The challenges after Copenhagen will be to put into practice whatever is agreed, and to develop the approaches, policies and practices needed to effectively integrate the objectives of climate change mitigation and adaptation with sustainable forest management (SFM) and biodiversity protection. These approaches must at the same time contribute to the welfare of rural people in developing countries.
Forests and climate change are intrinsically linked, in ways that extend beyond carbon. Climate change and global warming could change the forest landscape worldwide and vice versa. Changes in global climate — through higher mean annual temperatures, altered precipitation patterns and more frequent and extreme weather events — may have diverse effects on forests, including stress, compositional and functional changes, and changes in the capacity of forests to provide products and services. These effects are as yet poorly understood.

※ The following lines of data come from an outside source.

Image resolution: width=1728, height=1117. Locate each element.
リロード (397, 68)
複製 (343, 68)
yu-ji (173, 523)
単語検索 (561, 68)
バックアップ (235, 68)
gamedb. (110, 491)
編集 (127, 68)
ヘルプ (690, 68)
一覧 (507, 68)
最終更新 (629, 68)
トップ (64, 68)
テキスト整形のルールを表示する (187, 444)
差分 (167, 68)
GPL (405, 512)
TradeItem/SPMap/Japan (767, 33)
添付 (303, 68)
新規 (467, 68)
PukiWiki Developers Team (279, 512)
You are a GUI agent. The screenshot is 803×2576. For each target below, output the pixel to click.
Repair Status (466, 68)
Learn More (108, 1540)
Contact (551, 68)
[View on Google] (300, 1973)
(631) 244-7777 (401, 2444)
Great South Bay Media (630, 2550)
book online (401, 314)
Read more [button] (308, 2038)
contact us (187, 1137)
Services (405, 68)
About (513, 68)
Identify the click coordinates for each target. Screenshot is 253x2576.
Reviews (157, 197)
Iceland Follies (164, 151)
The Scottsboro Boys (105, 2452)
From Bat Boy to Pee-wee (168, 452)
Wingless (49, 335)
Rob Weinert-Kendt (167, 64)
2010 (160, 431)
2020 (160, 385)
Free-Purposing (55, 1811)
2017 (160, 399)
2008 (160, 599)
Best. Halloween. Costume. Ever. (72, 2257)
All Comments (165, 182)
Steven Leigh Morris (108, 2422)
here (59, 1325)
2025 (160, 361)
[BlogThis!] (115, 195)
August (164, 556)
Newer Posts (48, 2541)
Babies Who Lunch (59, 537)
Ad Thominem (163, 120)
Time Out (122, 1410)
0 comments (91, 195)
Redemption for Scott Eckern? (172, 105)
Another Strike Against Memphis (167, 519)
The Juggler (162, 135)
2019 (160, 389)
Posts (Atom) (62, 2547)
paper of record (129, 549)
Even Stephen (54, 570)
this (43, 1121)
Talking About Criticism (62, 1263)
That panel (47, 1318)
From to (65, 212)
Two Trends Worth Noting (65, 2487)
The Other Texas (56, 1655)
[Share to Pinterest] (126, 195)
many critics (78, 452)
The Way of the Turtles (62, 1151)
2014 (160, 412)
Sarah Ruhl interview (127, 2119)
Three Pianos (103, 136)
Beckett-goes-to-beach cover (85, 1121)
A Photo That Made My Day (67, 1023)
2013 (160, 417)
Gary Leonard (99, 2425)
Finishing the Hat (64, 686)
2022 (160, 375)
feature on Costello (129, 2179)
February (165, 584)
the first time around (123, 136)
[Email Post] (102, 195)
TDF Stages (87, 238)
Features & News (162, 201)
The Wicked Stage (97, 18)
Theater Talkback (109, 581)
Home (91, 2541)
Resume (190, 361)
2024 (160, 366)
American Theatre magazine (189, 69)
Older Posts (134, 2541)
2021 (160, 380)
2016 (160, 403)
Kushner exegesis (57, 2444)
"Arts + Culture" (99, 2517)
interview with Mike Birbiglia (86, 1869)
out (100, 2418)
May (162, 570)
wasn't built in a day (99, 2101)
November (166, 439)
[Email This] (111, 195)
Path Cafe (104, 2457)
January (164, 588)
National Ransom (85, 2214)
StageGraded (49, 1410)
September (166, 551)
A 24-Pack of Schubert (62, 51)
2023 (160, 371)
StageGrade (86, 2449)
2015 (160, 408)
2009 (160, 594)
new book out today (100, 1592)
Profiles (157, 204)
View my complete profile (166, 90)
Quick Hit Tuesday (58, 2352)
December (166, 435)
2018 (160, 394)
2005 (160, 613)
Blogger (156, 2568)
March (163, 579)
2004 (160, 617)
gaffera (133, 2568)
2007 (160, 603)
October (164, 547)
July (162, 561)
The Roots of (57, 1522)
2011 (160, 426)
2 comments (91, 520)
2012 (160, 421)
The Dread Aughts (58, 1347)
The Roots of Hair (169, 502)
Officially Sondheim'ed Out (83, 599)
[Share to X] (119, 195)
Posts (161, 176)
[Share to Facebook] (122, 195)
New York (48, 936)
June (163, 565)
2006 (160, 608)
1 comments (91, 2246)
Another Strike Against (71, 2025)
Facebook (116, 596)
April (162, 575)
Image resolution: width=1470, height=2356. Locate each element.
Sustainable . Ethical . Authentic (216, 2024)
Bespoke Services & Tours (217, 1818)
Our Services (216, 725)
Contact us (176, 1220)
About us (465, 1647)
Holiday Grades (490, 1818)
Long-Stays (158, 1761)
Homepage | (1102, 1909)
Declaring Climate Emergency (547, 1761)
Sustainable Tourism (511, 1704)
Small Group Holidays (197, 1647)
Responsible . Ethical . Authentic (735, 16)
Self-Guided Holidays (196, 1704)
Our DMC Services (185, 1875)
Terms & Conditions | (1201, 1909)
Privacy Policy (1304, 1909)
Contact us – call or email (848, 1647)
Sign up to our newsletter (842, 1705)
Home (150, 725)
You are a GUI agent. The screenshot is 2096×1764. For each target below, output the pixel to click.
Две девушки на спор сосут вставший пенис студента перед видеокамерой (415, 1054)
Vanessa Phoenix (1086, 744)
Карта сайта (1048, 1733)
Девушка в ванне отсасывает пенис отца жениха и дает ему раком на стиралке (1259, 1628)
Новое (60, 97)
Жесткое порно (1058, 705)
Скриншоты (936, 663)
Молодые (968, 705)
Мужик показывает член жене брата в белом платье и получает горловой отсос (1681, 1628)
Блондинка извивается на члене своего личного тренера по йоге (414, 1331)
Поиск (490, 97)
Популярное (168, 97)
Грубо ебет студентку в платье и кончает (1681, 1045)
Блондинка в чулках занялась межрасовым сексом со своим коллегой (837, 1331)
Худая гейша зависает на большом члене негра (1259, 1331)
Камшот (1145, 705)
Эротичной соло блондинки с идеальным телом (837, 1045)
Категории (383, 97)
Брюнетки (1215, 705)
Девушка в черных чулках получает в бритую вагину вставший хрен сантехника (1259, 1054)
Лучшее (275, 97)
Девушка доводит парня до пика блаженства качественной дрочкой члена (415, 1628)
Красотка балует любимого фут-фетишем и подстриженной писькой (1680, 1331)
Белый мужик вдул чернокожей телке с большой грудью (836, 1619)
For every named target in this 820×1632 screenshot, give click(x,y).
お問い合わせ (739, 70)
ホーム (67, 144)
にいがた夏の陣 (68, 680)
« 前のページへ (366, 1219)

Forest ecosystems capture and store carbon dioxide (CO2), making a major contribution to the mitigation of climate change. When forests are destroyed, over-harvested or burned, however, they can become a source of CO2 emissions.

From the perspective of climate, SFM is a means of achieving the goals outlined by the UNFCCC with respect to forests:

  • using forests for carbon capture and storage, thus reducing the emissions of greenhouse gases — in this way, forests become part of a climate strategy for mitigation; and
  • using forests and trees as part of a strategy to cope with impacts of climate change--in this way, forests become part of a climate strategy for adaptation.